Ecco il regime che non uccide e non imprigiona, ecco il regime che canta e suona il flauto, ecco il regime che il 54% degli italiani -questa la percentuale di chi si informa solo ed esclusivamente tramite la tv secondo l'Ipsos-, asseconda nella danza dell'indifferenza.

 

Se questi sono i motivi per cui RSF reputa l'Italia un Paese con un basso livello di libertà di stampa, altri sono quelli che potrebbero abbassare ancor più il nostro ranking mondiale. Il ddl sulle intercettazioni è il principale.

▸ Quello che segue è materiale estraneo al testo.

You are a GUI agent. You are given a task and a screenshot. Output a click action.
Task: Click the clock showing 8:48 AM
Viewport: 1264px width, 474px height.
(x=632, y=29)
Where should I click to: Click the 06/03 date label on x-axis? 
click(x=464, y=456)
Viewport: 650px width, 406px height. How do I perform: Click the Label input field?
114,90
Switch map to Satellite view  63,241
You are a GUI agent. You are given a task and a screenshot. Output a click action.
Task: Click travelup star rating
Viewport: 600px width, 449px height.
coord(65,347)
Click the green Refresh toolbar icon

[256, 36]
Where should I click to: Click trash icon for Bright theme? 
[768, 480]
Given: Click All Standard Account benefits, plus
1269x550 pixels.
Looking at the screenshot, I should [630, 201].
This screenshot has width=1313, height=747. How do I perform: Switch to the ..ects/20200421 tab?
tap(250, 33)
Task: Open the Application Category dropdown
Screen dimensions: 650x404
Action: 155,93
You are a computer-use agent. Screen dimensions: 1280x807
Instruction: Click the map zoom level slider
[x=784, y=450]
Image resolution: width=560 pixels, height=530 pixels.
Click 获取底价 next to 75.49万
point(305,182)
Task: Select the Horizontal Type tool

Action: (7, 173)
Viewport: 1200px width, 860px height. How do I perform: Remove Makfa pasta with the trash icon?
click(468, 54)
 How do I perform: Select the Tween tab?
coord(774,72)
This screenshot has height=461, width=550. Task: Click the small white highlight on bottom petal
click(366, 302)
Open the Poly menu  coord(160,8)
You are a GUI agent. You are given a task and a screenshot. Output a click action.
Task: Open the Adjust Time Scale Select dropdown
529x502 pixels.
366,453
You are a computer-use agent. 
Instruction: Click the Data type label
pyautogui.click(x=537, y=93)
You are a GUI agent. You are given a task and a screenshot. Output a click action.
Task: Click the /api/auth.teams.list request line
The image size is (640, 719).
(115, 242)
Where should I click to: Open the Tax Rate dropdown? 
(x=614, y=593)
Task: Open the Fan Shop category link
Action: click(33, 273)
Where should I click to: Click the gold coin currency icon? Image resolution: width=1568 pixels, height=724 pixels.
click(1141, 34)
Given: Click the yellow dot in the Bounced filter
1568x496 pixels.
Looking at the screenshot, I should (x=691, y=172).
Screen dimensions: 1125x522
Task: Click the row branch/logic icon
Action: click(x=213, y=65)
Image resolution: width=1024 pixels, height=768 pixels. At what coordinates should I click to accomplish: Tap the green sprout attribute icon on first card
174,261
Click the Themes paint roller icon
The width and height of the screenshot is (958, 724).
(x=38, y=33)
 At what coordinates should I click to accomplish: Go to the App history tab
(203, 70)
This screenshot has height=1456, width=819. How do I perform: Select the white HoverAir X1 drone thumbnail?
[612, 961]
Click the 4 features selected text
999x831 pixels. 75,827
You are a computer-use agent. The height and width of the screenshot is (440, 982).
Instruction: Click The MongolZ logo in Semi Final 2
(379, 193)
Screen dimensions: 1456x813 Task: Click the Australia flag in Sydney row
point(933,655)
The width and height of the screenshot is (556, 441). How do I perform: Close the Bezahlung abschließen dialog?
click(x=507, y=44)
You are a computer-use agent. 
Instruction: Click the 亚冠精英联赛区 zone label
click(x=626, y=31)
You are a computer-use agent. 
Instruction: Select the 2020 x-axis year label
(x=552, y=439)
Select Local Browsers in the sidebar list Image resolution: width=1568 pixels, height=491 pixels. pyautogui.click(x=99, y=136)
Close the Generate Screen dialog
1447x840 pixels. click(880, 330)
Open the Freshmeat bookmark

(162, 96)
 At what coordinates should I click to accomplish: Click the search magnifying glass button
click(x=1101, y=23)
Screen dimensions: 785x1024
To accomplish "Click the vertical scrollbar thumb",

L'astuzia dei provvedimenti contenuti dal progetto di legge sta proprio nel voler tarpare le ali -viene proprio da dire della libertà- non solo della stampa televisiva, dove non c'è più bisogno di stringere bavagli, e dei giornali che -ahinoi- hanno sempre meno lettori, ma della rete che è destinata ad avere un bacino d'utenza sempre più grande, a dispetto della tv e dei giornali.

Come notava Federico Mello del Fatto Quotidiano in 5 anni sono state avanzate dieci leggi e proposte di legge per imbavagliare la rete. Una cifra impressionante. E la dirigenza è altrettanto impressionata dalla mole di notizie libere che circolano nella rete, informano e formano gli internauti  e che si impattano sulla sfera pubblica politica creando un dibattito critico nella società civile.

Persino Wikipedia Italia con sede, ironia della sorte, ad Arcore ha diffuso un comunicato stampa per protestare contro il ddl sulle intercettazioni che mette a rischio la vita dell'enciclopedia libera, cioè la nuova forma del sapere e della conoscenza. Il futuro in una parola

Non c'è quindi da stupirsi e da sconcertarsi, come ha fatto il Ministro degli Esteri Frattini, se l'Onu ha intimato il Governo italiano ad abolire o a modificare il progetto di legge sulle intercettazioni. E ben venga una missione dell'Onu, nel 2011, in Italia, come ha auspicato Frank La Rue -relatore speciale sulla libertà di espressione-, per esaminare la situazione della libertà di stampa nel nostro tartassato Paese.